* Excerpted passage:

Published 9 October 2018


Understanding how income protection insurance works.

See the frequently asked questions about income protection including cover length, waiting periods, exclusions and costs.  

1. What is income protection insurance?

Income protection insurance can replace up to 80 per cent of your regular income if you're unable to work due to illness or injury.

2. Who may need income protection insurance?

Anyone who relies on their income to meet their everyday expenses. Whatever has put you out of work – your illness or injury, and in some cases involuntary unemployment or looking after your seriously ill child – you could be left struggling to pay everyday expenses like your mortgage, rent, groceries or school fees. Income protection insurance can provide regular monthly payments, giving you financial support.

3. How is income protection insurance calculated?

Like other insurance policies, the amount you pay for income  protection cover comes down to how likely you are to make a claim, how long you’re willing to wait before receiving a benefit and how much money the insurer might then have to pay.

* Extracted data:
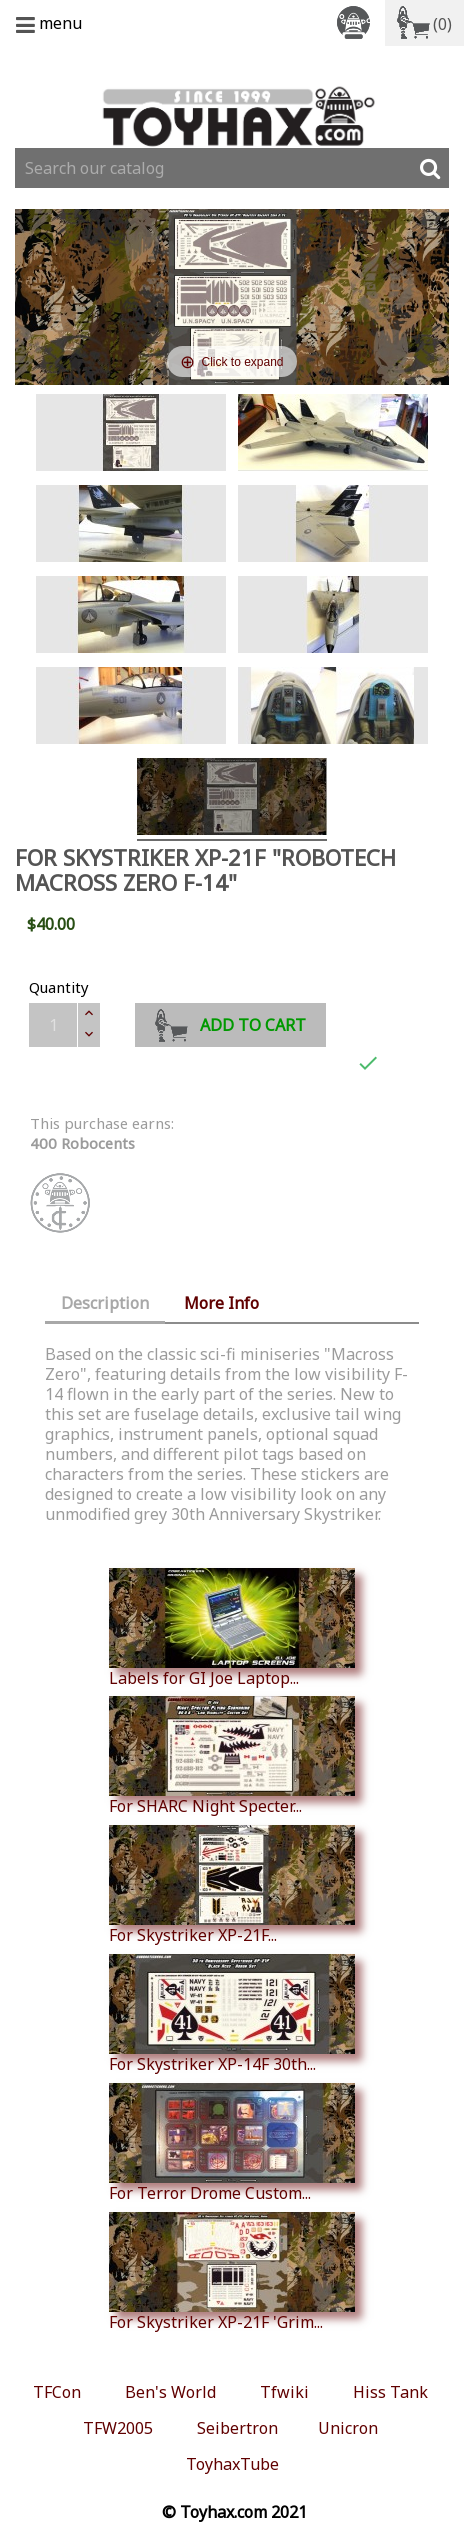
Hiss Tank (390, 2392)
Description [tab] (105, 1303)
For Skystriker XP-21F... (232, 1885)
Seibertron (237, 2428)
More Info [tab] (221, 1303)
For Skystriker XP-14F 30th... (232, 2014)
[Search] (232, 168)
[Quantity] (53, 1025)
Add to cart (230, 1022)
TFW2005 (118, 2428)
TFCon (57, 2392)
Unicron (348, 2428)
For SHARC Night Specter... (232, 1756)
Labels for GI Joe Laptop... (232, 1628)
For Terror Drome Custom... (232, 2143)
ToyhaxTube (232, 2464)
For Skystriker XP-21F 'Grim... (232, 2272)
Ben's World (170, 2392)
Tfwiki (284, 2392)
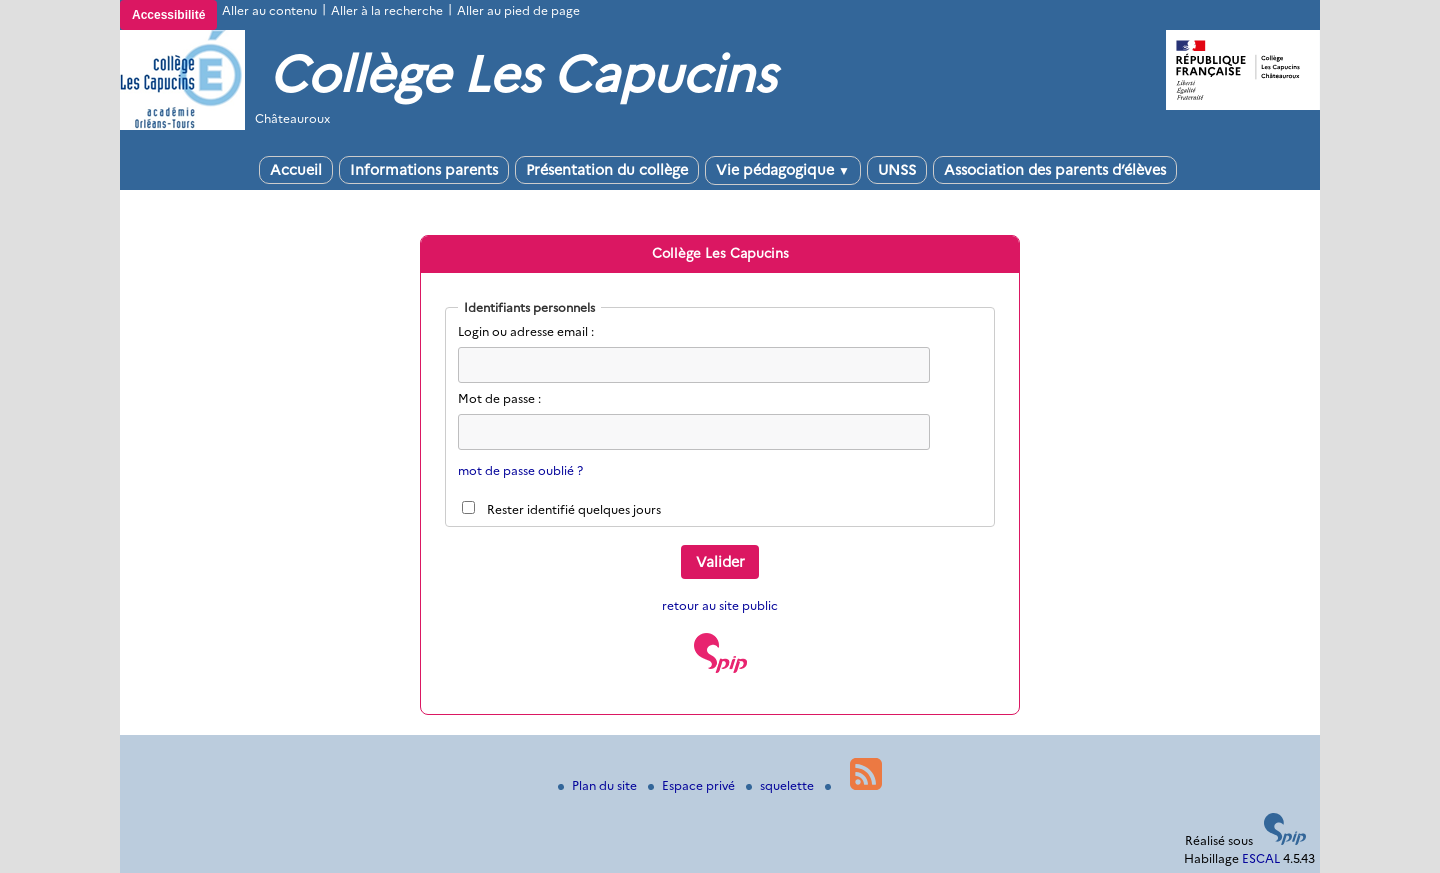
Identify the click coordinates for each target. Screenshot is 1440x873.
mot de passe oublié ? (520, 470)
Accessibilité (168, 15)
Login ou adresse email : (526, 331)
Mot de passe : (499, 398)
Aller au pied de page (518, 10)
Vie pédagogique (783, 170)
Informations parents (424, 170)
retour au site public (720, 605)
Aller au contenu (269, 10)
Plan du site (599, 785)
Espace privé (693, 785)
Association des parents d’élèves (1055, 170)
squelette (781, 785)
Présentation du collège (607, 170)
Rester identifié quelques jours (574, 509)
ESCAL (1261, 858)
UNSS (897, 170)
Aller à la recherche (387, 10)
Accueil (296, 170)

* Do this:
Please continue the income protection insurance FAQ above, picking up right after its last sentence.

* Result for this exercise:
The likelihood of you making a claim is determined by such things as your age, gender, occupation, smoking status and how healthy you are. The amount the insurer will potentially have to pay out is determined by how long the cover continues for and how much you earned in the 12-24 months prior to claiming.


4. What does income protection cover?

Income protection covers up to 75% of your income if you’re unable to work due to an illness or injury serious enough to stop you working (beyond your specified waiting period).

Some policies also offer additional cover if you’re out of work due to involuntary unemployment or you need to take time off to look after your seriously ill child.

5. What isn’t covered by income protection?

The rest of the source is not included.